Jesus spoke of the leaven of the Sadducees, which was rationalism, the denial of the supernatural, the feeling that everything can be explained in terms of what you can see, taste, touch, smell, and feel, that there is no power beyond man and that man is sufficient to himself (Matthew 16:5-12).
Our Lord spoke of the leaven of the Herodians (Mark 8:14-21), who were materialists. They lived for pleasure, for comfort and luxury, and for status and prestige and the favor of people. They had their ear to the ground so as to be able to manipulate and maneuver politically and thus to advance themselves. Paul speaks of the leaven of sexual immorality in First Corinthians 5:
"Your boasting is not good. Do you not know that a little leaven leavens the whole lump? Cleanse out the old leaven that you may be a new lump, as you really are unleavened [It is not really your true nature as a Christian to act that way]. For Christ, our paschal lamb [our passover] has been sacrificed. Let us, therefore, celebrate the festival, not with the old leaven, the leaven of malice and evil, but with the unleavened bread of sincerity and truth." (1 Corinthians 5:6-8 RSV)
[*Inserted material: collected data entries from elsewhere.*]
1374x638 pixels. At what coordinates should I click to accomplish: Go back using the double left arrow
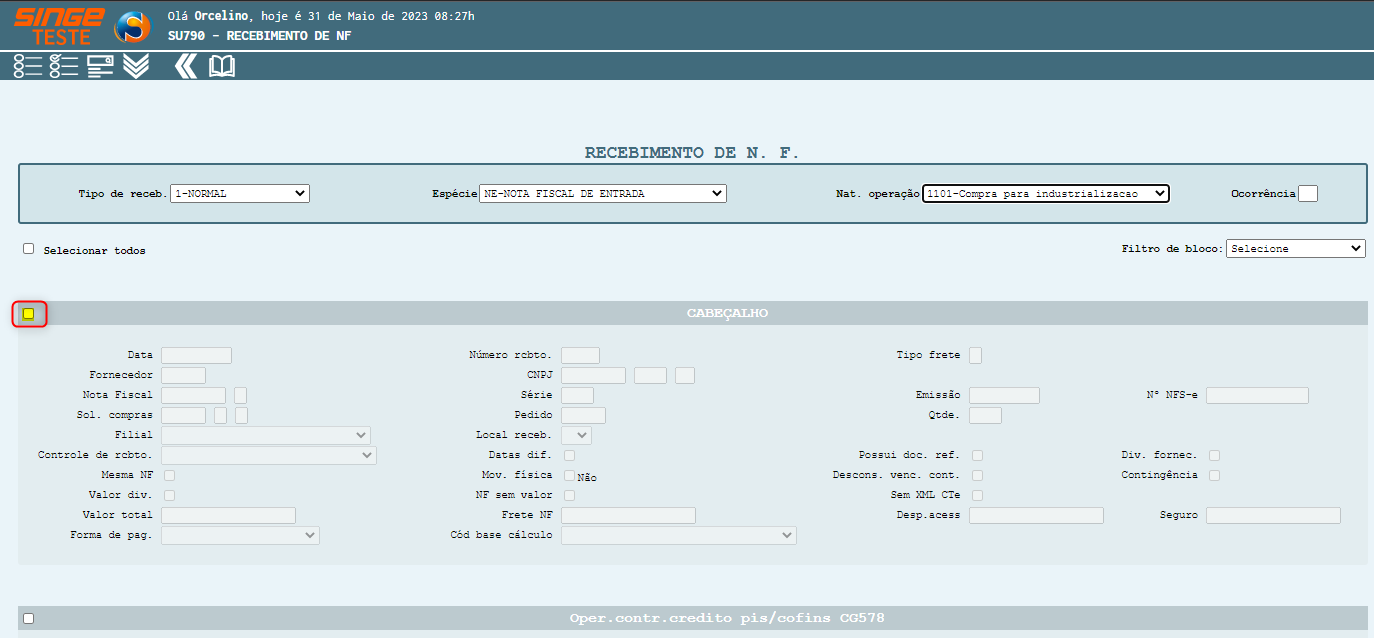[x=185, y=66]
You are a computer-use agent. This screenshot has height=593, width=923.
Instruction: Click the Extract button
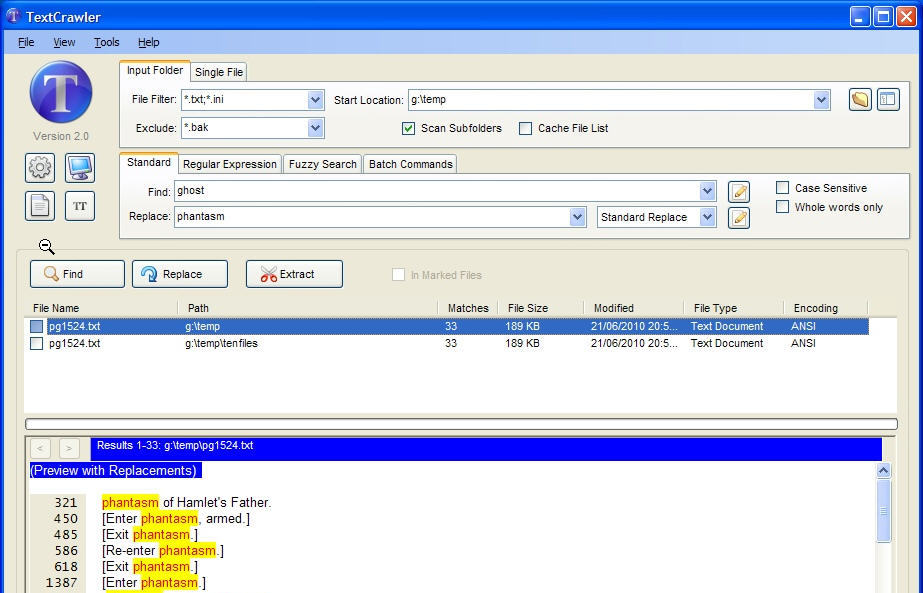[293, 273]
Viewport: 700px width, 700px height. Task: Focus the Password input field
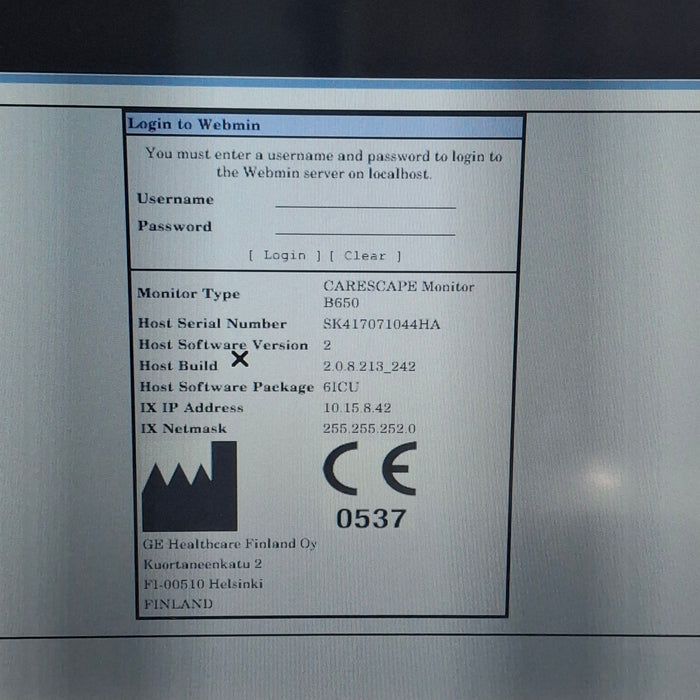coord(365,226)
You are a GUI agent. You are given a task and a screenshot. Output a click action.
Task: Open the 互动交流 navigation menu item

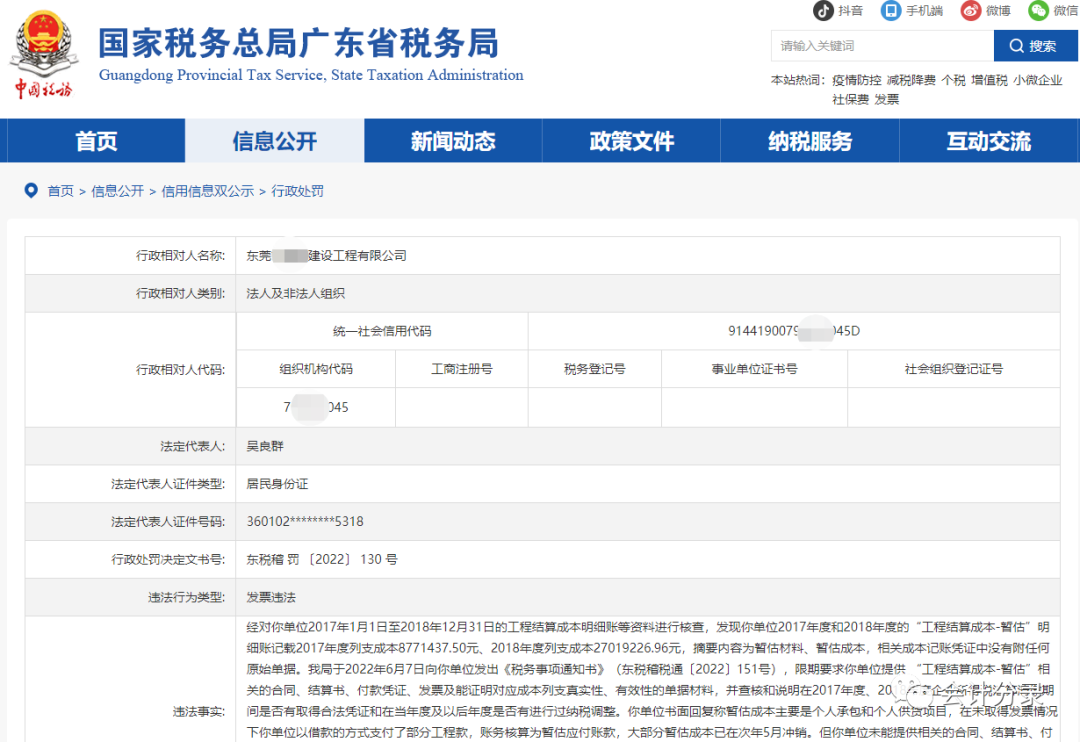click(x=989, y=141)
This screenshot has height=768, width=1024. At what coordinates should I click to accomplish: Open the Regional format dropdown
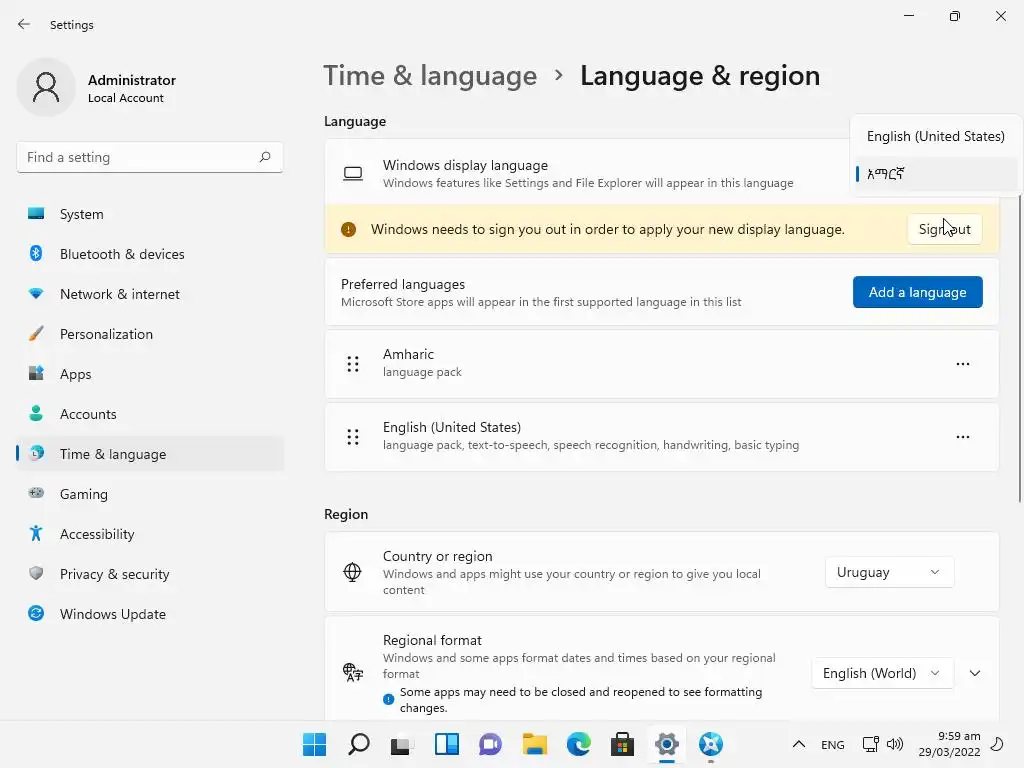881,673
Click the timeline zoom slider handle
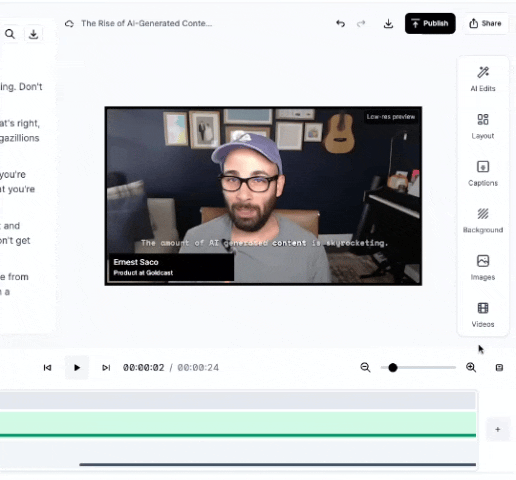 (x=393, y=367)
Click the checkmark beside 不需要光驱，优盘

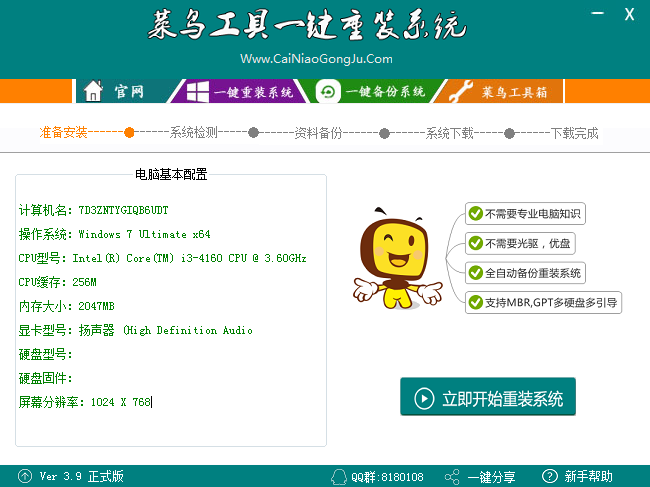pos(474,243)
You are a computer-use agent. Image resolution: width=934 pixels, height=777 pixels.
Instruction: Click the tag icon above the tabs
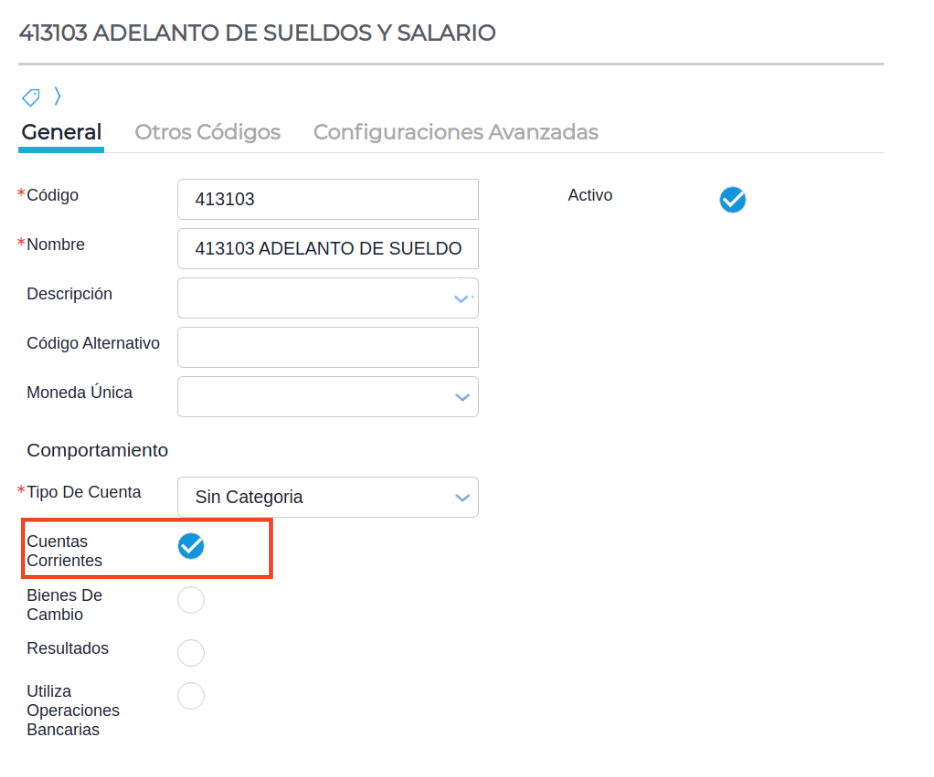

That is what this feast is all about. And preceding it, that is the purpose of the Passover, God begins his work with the blood of the Lamb to protect us from his just wrath in order that we might learn to be freed from leaven.
The third feast soon followed, the Feast of the First Fruits, Verses 9-14:
And the LORD said to Moses, "Say to the people of Israel, When you come into the land which I give you and reap its harvest, you shall bring the sheaf of the first fruits of your harvest to the priest; and he shall wave the sheaf before the LORD, that you may find acceptance; on the morrow after the sabbath the priest shall wave it. And on the day when you wave the sheaf, you shall offer a male lamb a year old without blemish as a burnt offering to the LORD. And the cereal offering with it shall be two tenths of an ephah of fine flour mixed with oil, to be offered by fire to the LORD, a pleasing odor; and the drink offering with it shall be of wine, a fourth of a hin. And you shall eat neither bread nor grain parched or fresh until this same day, until you have brought the offering of your God. it is a statute for ever throughout your generations in all your dwellings." (Leviticus 23:9-14 RSV)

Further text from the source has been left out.